Aber es ist nicht schwer, die Website dieser Gruppe zu finden, die vorgeblich von „einem Team junger, internationaler Freiwilliger aus Ingenieuren, Wissenschaftlern und Kommunikatoren“ betrieben wird, mit den einnehmend lächelnden Profilbildern, die man von Bürgeraktivisten erwartet.
Erst wenn man bis zum Ende scrollt, sieht man, dass diese Aktivitäten von den Atomkonzernen EDF und Urenco ‚gesponsert‘ werden. Unten wird erklärt, dass ‚Nuclear Needs Net Zero‘ Teil des ‚Young Generation Network‘ (YGN) ist – junge Mitglieder des Nuclear Institute (NI), dem Berufsverband und der Fachgesellschaft für den britischen Atomsektor. Auf der Website wird behauptet, dass die ‚Nuclear4Climate-Kampagne‘ – die sowohl auf der Website als auch in einer Präsentation auf einer Konferenz der Internationalen Atomenergiebehörde IAEA im Jahr 2019 als „basisdemokratisch“ bezeichnet wird – in Wirklichkeit „über regionale und nationale Nuklearverbände und technische Gesellschaften koordiniert“ wird.
Während der COP26 veranstaltete ‚Nuclear Needs Net Zero‘ einen Flashmob im Zentrum von Glasgow, bei dem junge Tänzerinnen und Tänzer T-Shirts mit der Aufschrift „We need to talk about nuclear“ (Wir müssen über Atomkraft reden) trugen. Das ist das scheinbar frische, jugendliche Gesicht der heutigen Atomlobby.
Natürlich ist all dies in der kreativen PR-Welt ganz normal. Aber es gibt substanzielle Gründe, warum die Befürworter der Atomenergie derzeit allzu forschende Blicke vermeiden möchten. Eine Realität, über die sich alle Seiten einig sind, ist, dass dies die mit Abstand schlechteste Zeit in der 70-jährigen Geschichte dieser alternden Industrie ist. Wie kommt es dann, dass sie in den Massenmedien und in den sozialen Medien eine wachsende und lautstarke Unterstützung erfährt? Warum werden immer noch leicht zu widerlegende Argumente angeführt, um neue Atomkraftwerke neben den erneuerbaren Energien im Energiemix zu rechtfertigen?
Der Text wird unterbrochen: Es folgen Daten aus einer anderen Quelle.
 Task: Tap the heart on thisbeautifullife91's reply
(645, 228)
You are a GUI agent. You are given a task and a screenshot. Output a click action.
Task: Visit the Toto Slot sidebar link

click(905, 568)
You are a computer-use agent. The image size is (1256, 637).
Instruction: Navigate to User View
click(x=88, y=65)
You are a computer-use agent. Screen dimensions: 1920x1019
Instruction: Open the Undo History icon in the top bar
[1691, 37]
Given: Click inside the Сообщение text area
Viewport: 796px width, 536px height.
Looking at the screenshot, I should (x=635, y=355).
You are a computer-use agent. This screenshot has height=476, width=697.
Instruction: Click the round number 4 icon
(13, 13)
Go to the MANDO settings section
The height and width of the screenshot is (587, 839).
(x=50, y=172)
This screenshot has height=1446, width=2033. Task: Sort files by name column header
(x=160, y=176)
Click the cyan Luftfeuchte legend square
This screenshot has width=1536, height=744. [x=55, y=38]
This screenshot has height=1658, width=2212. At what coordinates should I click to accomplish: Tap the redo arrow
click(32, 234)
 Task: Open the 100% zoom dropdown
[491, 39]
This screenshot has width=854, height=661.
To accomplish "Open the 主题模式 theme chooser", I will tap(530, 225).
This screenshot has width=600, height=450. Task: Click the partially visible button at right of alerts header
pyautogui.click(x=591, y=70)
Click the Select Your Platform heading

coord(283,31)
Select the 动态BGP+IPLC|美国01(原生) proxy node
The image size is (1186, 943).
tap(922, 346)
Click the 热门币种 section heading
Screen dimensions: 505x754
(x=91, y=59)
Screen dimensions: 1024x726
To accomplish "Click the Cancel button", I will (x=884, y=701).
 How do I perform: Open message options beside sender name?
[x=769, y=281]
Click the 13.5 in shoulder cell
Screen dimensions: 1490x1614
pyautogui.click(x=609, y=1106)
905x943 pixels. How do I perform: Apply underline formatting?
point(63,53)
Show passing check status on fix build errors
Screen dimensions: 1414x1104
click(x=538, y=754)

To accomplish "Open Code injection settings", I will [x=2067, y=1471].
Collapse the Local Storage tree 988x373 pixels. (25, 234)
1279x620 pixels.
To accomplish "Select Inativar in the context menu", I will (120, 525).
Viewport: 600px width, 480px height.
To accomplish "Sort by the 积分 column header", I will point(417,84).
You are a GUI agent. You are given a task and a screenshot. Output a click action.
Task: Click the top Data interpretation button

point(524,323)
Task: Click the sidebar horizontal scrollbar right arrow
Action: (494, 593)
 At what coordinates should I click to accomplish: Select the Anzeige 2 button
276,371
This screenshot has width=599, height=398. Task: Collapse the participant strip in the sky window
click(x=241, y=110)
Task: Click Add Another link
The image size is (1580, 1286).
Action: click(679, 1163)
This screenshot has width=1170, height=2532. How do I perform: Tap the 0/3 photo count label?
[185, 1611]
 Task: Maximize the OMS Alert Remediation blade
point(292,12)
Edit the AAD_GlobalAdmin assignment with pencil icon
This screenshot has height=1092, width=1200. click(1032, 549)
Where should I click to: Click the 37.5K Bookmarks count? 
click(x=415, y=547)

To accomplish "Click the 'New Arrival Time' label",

Und warum haben sich die Medien so enthusiastisch auf einige prominente Befürworter der Atomenergie gestürzt?

Atomenergie verliert gegenüber erneuerbaren Energien
Bei den aktuellen Preisen kostet die Atomenergie heute etwa dreimal so viel wie Wind- oder Sonnenenergie. Und das, ohne die vollen Kosten für die Abfallentsorgung, aufwendige Sicherheitsmaßnahmen, Maßnahmen zur Bekämpfung der Proliferation oder regelmäßige Unfälle zu berücksichtigen. Seit mehr als einem Jahrzehnt wird die Atomindustrie von ausufernden Kosten, immer längeren Bauzeiten und Auftragsrückgängen geplagt. Die Entwicklungen der letzten Jahre laufen alle stur in die falsche Richtung.
Die zunehmende Lautstärke der Fürsprecher scheint also in umgekehrtem Verhältnis zur Leistungsfähigkeit zu stehen. Wie auch immer man es betrachtet, die Atomkraft befindet sich im Vergleich zu emissionsarmen Alternativen in einer schlechteren Lage als je zuvor – eine Lage, die sich rapide weiter verschlechtert.
Von den wenigen Staaten, die noch groß angelegte AKW-Neubauprogramme verfolgen, sind die meisten (darunter auch das Vereinigte Königreich) entweder bereits mit Atomwaffen ausgerüstet oder streben solche aktiv an. Aber selbst im Vereinigten Königreich (das im internationalen Vergleich eines der proportional ehrgeizigsten Atomprogramme hat) zeigen die offiziellen Daten eindeutig, dass die erneuerbaren Energien die Atomkraft auf dem Weg zu einer klimaneutralen Energieversorgung deutlich übertreffen.

Warum werden immer noch leicht widerlegbare Argumente angeführt, um neue Atomkraftwerke zu rechtfertigen?
Trotz irreführender gegenteiliger Behauptungen hochrangiger Persönlichkeiten zeigen die offiziellen Daten seit Jahrzehnten, dass die enormen Erneuerbaren-Ressourcen im Vereinigten Königreich eindeutig für alle vorhersehbaren Bedürfnisse ausreichen. Selbst wenn man die Kosten für Speicherung und Flexibilität mit einbezieht, sind die Erneuerbaren viel schneller und kostengünstiger verfügbar als die Atomkraft.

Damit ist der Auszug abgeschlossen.